I know what she is going to tell me, so I say it for her.
"-- dangerous, I know. I don't mind, though."
She makes no move to open the door, so I smile what I hope is a reassuring smile. It confuses me sometimes, that people who give rides are often more afraid of the people who accept the offers. Mistrust is almost instinctual, now.
"So, you gonna give me a ride or what?"
She doesn't say anything but she reaches across and opens the passenger-side door. I toss my bag into the back seat and climb in. The floor is littered with empty Styrofoam cups, and the woman's purse is on the floor next to my feet.
"Er, where are you going?" An inevitable question.
"Oh, you know. Away. Probably further than you. Where are you going?"
"Swift Current."
"Maybe I'll go there. Swift Current. Stop and drift down the river..." It is an appealing thought. I've never been west of Moose Jaw, maybe there would be one of those riverside campgrounds, they have cheap rates in the off-season and I could afford to stay for a while.
She laughs and I get the feeling that she's mocking me as she says, "Good luck. There aren't any rivers big enough to drift down in Swift Current."
"I'm sure I'll find one. There are rivers everywhere, if you know how to look." I feel dishevelled, I didn't shower this morning, I imagine I look worse and talking nonsense like this probably isn't helping any.
I change my tactic.
"So, what's your name?"
She looks at me oddly.
"My name?"
"If you don't want to tell me, that's alright. I'm Cassandra."
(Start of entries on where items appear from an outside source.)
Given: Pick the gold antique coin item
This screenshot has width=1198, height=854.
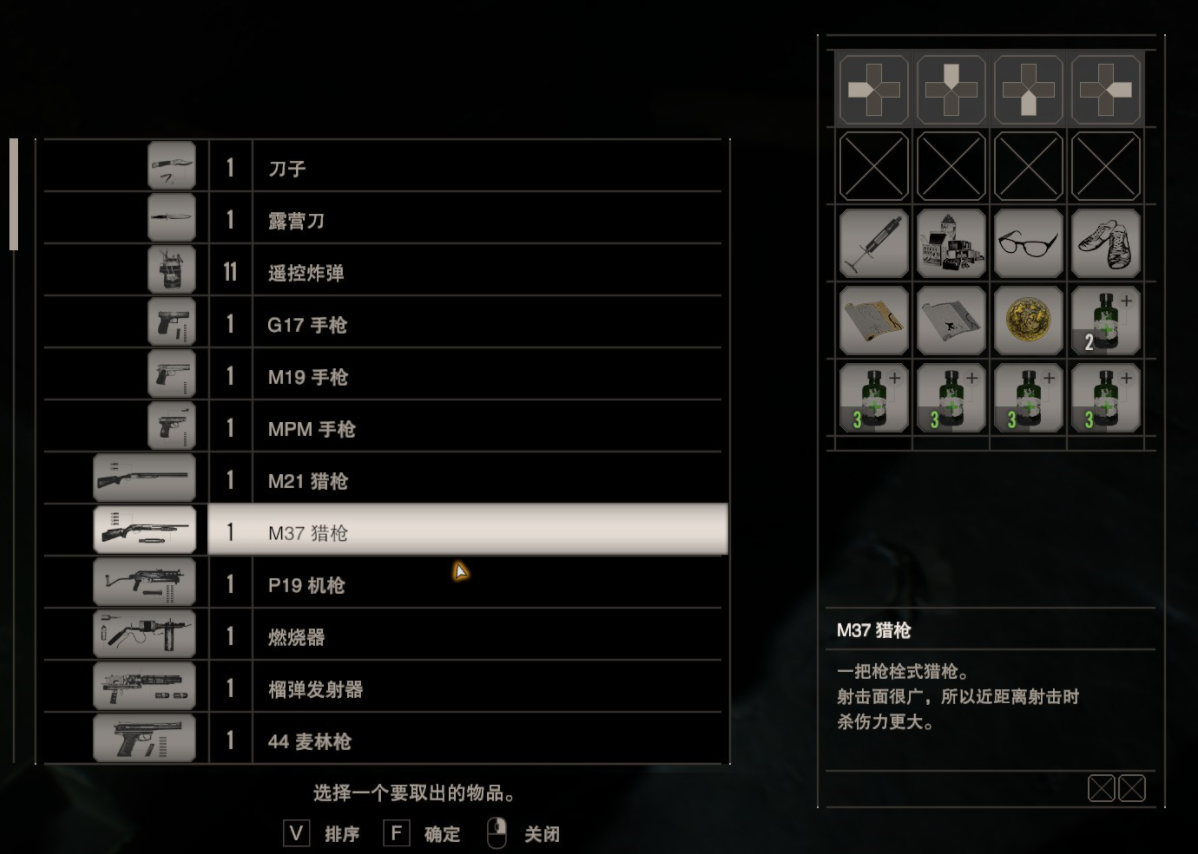Looking at the screenshot, I should click(1028, 321).
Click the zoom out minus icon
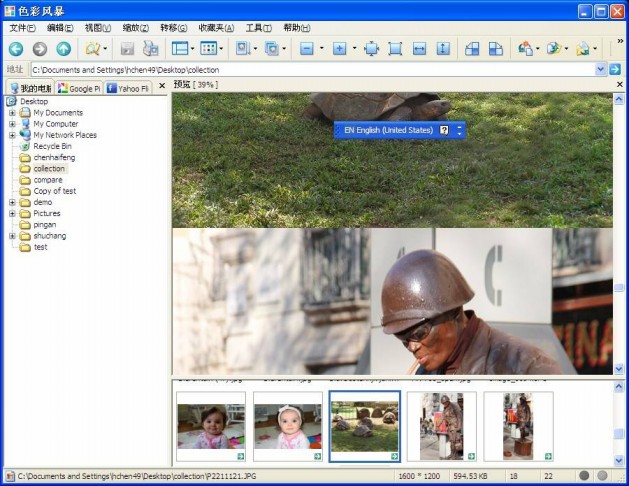629x486 pixels. click(x=307, y=48)
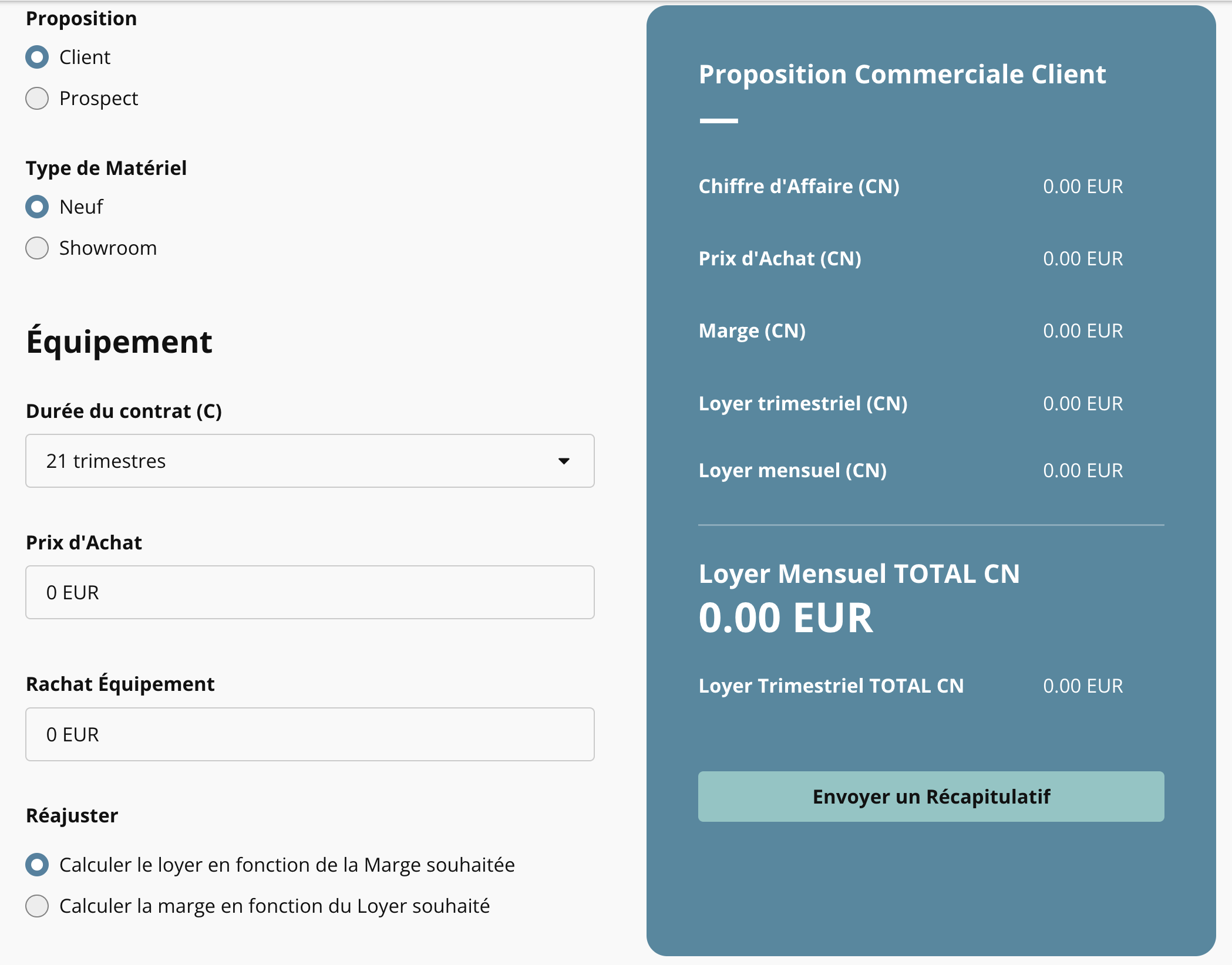Click the Loyer trimestriel (CN) amount
Viewport: 1232px width, 965px height.
pyautogui.click(x=1083, y=404)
I think about telling her more about myself and why I am going, but I don't need her sympathy. Instead I watch the barbed wire and sagebrush flashing past.
I don't remember falling asleep but I must have, because I wake in a gas station lot with a cramp in my neck. The woman who didn't tell me her name is nowhere.
Suddenly I am stricken with the gravity of what I am doing, of my own mortality. I haven't got a plan, I haven't got enough money to see me through to anywhere. My eyes fill with tears and I struggle out of my seatbelt, out of the car grabbing my backpack from the backseat as I go. An unbidden memory: I hear the laughter of Sarah, beautiful Sarah who was mine once but isn't anymore, from long ago when our smiles were genuine. She'd told me then that I could be beautiful, I could be free, before she left to pursue it herself.
Lies. I am across the median now on the other side of the highway, facing west but moving east. I see the woman without a name looking around, confused; she has noticed that I am gone without a trace, and then a semi truck slows to a halt in front of me and I climb into the cab and am going back to where the lies and disappointment are easier. There is no freedom.